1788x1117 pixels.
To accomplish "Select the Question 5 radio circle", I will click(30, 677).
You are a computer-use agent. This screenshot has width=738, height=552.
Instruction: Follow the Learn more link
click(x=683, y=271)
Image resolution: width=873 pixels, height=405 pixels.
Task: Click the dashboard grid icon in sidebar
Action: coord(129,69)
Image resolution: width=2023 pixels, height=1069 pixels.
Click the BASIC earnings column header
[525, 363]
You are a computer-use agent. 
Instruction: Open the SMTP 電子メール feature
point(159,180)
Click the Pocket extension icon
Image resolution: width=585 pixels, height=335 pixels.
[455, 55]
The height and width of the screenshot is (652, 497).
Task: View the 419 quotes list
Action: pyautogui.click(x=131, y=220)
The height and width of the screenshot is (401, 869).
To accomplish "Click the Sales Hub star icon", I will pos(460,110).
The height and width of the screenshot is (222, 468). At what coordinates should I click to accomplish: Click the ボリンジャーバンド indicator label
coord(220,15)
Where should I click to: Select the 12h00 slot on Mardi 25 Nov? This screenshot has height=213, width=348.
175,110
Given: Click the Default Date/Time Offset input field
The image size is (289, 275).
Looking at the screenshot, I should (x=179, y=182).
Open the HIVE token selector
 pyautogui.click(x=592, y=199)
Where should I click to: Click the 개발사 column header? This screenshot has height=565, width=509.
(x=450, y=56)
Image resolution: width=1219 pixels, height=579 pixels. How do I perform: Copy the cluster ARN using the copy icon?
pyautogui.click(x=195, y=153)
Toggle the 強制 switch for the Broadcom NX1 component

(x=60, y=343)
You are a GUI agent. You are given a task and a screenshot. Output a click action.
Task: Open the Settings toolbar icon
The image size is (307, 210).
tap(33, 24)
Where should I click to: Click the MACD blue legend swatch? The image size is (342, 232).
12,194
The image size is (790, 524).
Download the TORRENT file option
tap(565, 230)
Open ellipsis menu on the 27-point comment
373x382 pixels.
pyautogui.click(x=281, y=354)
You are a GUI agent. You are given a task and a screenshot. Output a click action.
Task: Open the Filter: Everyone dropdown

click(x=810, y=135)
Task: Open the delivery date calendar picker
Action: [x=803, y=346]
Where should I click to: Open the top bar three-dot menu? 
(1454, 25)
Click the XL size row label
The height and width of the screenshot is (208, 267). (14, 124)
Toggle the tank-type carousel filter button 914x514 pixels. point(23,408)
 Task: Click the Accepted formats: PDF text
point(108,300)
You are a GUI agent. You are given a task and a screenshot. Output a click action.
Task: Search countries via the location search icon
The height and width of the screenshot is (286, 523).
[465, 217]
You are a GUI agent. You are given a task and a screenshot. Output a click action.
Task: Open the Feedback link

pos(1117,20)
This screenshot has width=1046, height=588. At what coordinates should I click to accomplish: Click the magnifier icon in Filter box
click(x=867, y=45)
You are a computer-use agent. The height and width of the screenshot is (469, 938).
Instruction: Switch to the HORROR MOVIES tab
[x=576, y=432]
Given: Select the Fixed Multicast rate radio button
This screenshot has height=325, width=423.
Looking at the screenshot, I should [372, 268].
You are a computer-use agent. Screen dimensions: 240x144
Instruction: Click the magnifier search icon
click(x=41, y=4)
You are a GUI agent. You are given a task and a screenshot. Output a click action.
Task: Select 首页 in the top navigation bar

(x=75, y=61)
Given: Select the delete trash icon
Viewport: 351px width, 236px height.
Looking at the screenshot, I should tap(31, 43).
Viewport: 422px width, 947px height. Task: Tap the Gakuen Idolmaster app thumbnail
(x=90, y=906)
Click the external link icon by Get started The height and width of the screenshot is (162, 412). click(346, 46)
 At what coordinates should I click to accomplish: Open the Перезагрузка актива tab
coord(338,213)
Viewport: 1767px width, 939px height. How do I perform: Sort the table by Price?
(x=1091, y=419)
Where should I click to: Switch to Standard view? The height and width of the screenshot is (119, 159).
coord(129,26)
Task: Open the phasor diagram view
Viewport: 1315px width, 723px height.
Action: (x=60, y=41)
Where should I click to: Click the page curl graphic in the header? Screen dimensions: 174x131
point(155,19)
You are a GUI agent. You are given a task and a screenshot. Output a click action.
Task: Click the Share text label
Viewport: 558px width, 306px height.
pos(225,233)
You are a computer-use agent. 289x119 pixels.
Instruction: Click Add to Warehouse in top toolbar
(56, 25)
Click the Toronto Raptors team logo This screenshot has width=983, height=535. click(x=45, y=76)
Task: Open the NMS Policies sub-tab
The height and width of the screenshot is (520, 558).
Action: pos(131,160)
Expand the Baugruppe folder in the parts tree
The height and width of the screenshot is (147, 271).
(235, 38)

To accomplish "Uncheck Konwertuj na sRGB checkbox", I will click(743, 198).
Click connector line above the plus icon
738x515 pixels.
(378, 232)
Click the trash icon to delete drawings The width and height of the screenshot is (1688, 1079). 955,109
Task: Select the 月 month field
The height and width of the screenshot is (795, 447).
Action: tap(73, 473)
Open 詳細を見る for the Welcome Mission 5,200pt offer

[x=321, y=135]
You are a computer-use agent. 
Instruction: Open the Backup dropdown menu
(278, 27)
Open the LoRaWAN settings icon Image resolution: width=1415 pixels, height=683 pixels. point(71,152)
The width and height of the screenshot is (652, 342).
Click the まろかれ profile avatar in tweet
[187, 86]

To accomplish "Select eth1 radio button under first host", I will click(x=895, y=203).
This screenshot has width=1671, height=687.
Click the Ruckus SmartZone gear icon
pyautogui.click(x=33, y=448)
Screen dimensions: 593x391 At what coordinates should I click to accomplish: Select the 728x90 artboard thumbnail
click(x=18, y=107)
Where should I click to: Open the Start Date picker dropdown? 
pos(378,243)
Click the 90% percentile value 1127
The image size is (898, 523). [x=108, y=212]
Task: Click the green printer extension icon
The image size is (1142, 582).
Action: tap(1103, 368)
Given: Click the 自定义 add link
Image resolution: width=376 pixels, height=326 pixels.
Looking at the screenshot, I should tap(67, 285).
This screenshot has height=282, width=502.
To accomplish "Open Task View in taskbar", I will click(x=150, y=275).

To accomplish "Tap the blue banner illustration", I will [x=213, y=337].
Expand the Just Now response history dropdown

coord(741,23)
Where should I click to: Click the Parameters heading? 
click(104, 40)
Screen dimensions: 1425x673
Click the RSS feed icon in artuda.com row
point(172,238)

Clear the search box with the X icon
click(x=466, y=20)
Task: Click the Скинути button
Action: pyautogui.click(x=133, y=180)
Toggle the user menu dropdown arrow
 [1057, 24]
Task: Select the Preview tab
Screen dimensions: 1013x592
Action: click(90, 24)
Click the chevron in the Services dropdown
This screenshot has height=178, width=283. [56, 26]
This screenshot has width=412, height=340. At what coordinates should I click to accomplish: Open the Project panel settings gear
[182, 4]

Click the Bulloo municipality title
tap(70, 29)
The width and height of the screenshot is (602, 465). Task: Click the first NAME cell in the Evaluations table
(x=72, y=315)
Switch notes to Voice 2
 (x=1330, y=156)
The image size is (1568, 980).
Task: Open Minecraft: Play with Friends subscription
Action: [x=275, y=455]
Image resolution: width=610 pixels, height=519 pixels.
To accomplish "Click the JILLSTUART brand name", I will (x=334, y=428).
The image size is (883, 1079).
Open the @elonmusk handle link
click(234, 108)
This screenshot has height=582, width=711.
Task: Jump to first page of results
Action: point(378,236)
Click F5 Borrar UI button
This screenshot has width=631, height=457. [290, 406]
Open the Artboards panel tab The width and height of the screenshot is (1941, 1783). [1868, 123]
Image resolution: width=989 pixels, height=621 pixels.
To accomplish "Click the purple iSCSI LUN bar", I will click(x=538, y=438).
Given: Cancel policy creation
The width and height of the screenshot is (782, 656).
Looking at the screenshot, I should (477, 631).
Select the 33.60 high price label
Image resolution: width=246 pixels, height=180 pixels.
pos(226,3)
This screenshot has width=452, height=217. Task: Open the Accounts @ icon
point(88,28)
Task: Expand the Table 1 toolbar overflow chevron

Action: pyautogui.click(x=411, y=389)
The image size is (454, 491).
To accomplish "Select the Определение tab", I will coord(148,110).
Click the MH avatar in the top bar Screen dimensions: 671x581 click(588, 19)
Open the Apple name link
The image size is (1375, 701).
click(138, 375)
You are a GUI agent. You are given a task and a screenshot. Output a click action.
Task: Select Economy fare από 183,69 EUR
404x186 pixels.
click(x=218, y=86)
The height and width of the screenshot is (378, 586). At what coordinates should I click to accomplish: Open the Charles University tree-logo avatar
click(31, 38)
· · ·
* Problem to solve *
Rewrite the lines of the records above as a JSON list of strings, one string per line with blank lines omitted, starting at the first line of the records and ending with the line that contains "I will pos(460,110).".

* Complete response *
[
  "1788x1117 pixels.",
  "To accomplish \"Select the Question 5 radio circle\", I will click(30, 677).",
  "You are a computer-use agent. This screenshot has width=738, height=552.",
  "Instruction: Follow the Learn more link",
  "click(x=683, y=271)",
  "Image resolution: width=873 pixels, height=405 pixels.",
  "Task: Click the dashboard grid icon in sidebar",
  "Action: coord(129,69)",
  "Image resolution: width=2023 pixels, height=1069 pixels.",
  "Click the BASIC earnings column header",
  "[525, 363]",
  "You are a computer-use agent. ",
  "Instruction: Open the SMTP 電子メール feature",
  "point(159,180)",
  "Click the Pocket extension icon",
  "Image resolution: width=585 pixels, height=335 pixels.",
  "[455, 55]",
  "The height and width of the screenshot is (652, 497).",
  "Task: View the 419 quotes list",
  "Action: pyautogui.click(x=131, y=220)",
  "The height and width of the screenshot is (401, 869).",
  "To accomplish \"Click the Sales Hub star icon\", I will pos(460,110)."
]